In the circuit (Figure) the current is to be measured. What is the value of the current if the ammeter shown:
$(a)$ is a galvanometer with a resistance $R_{G}=60.00 \; \Omega$;
$(b)$ is a galvanometer described in $(a)$ but converted to an ammeter by a shunt resistance $r_{s}=0.02 \; \Omega$;
$(c)$ is an ideal ammeter with zero resistance?

(N/A) Total resistance in the circuit is $R_{total} = R_{G} + 3.00 \; \Omega = 60.00 \; \Omega + 3.00 \; \Omega = 63.00 \; \Omega$.

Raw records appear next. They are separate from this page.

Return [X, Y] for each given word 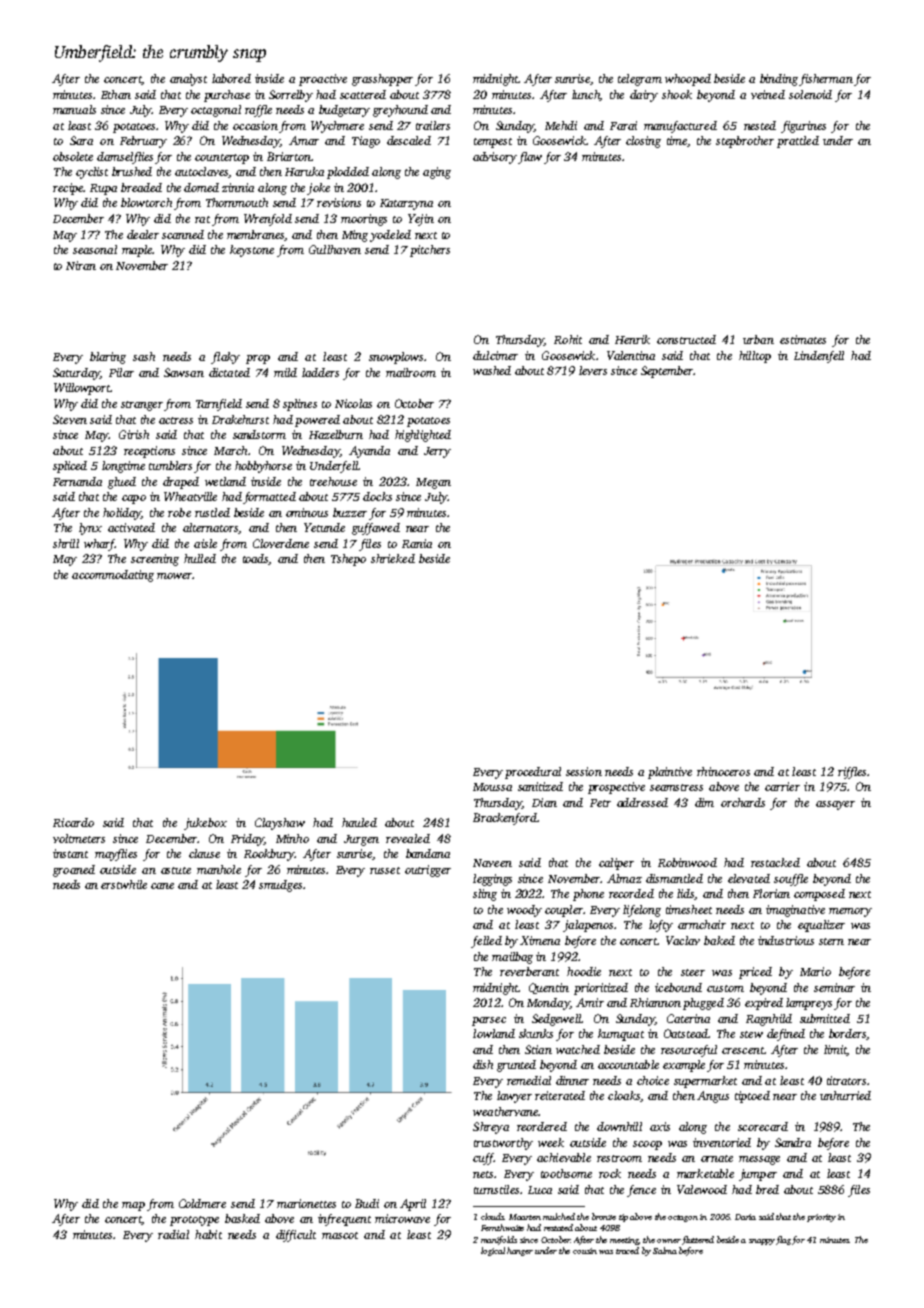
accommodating [113, 576]
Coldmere [202, 1203]
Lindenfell [819, 357]
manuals [74, 109]
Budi [367, 1203]
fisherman [826, 80]
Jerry [437, 452]
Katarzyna [406, 204]
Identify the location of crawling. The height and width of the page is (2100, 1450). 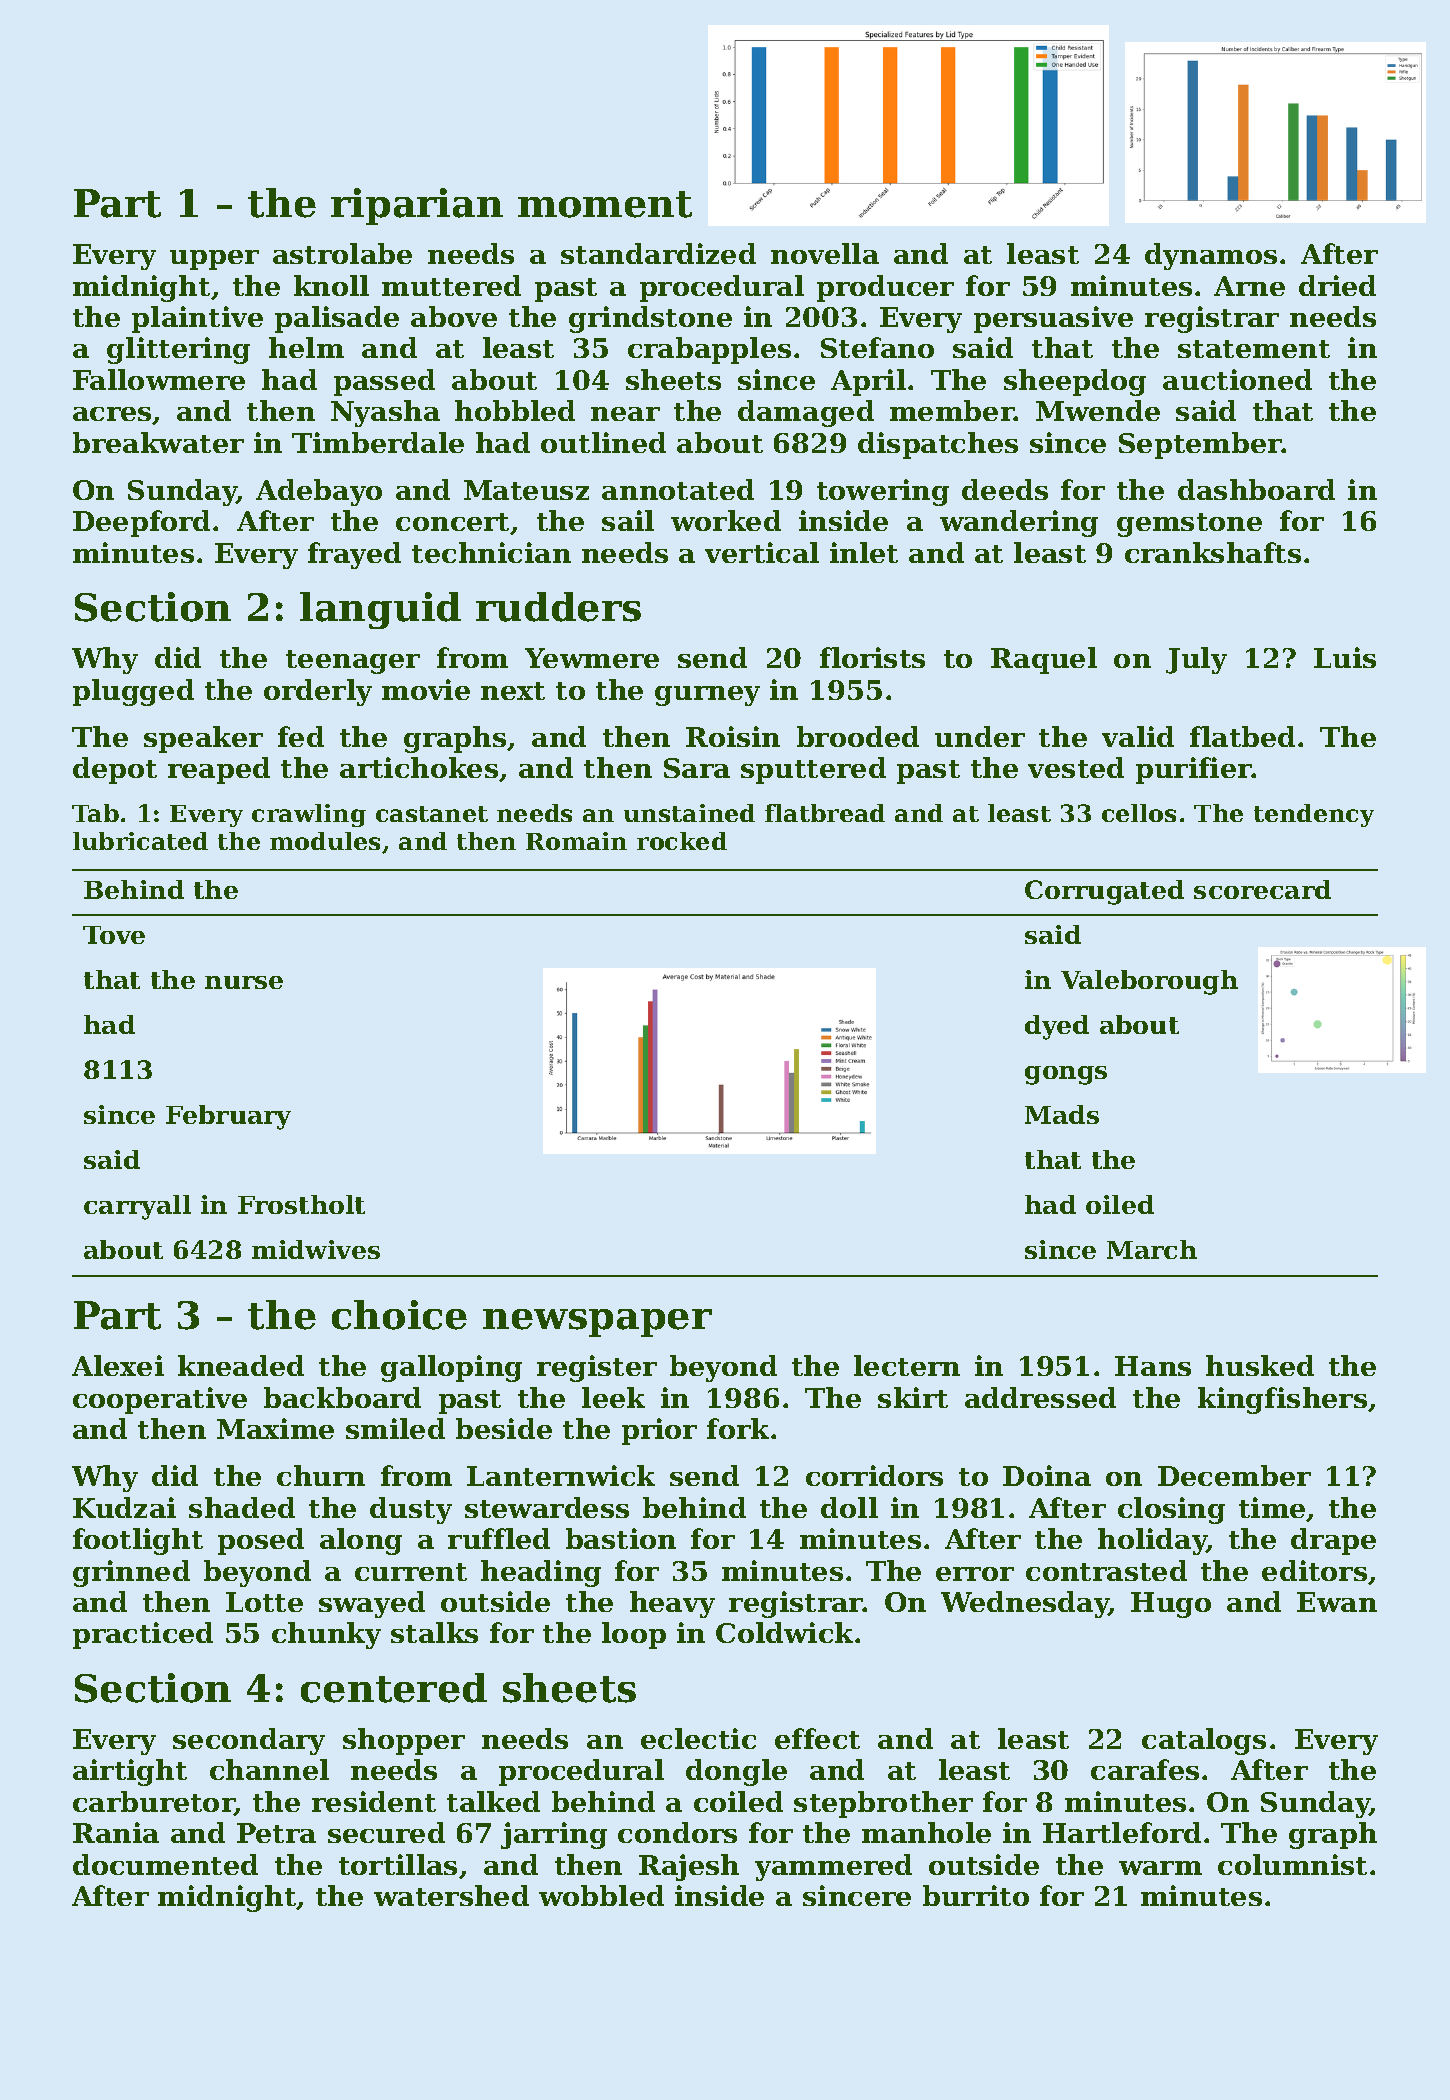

Using Ohm's law,the current $I = V / R_{total} = 3.00 \; \text{V} / 63.00 \; \Omega \approx 0.0476 \; \text{A} \approx 0.048 \; \text{A}$.
$(b)$ The resistance of the galvanometer converted to an ammeter is $R_{A} = \frac{R_{G} \cdot r_{s}}{R_{G} + r_{s}} = \frac{60.00 \; \Omega \times 0.02 \; \Omega}{60.00 \; \Omega + 0.02 \; \Omega} = \frac{1.2}{60.02} \; \Omega \approx 0.01999 \; \Omega \approx 0.02 \; \Omega$.
Total resistance in the circuit is $R_{total} = R_{A} + 3.00 \; \Omega = 0.02 \; \Omega + 3.00 \; \Omega = 3.02 \; \Omega$.
Using Ohm's law,the current $I = V / R_{total} = 3.00 \; \text{V} / 3.02 \; \Omega \approx 0.993 \; \text{A} \approx 0.99 \; \text{A}$.
$(c)$ For an ideal ammeter,the resistance is zero. Thus,the total resistance is $3.00 \; \Omega$.
The current $I = V / R = 3.00 \; \text{V} / 3.00 \; \Omega = 1.00 \; \text{A}$.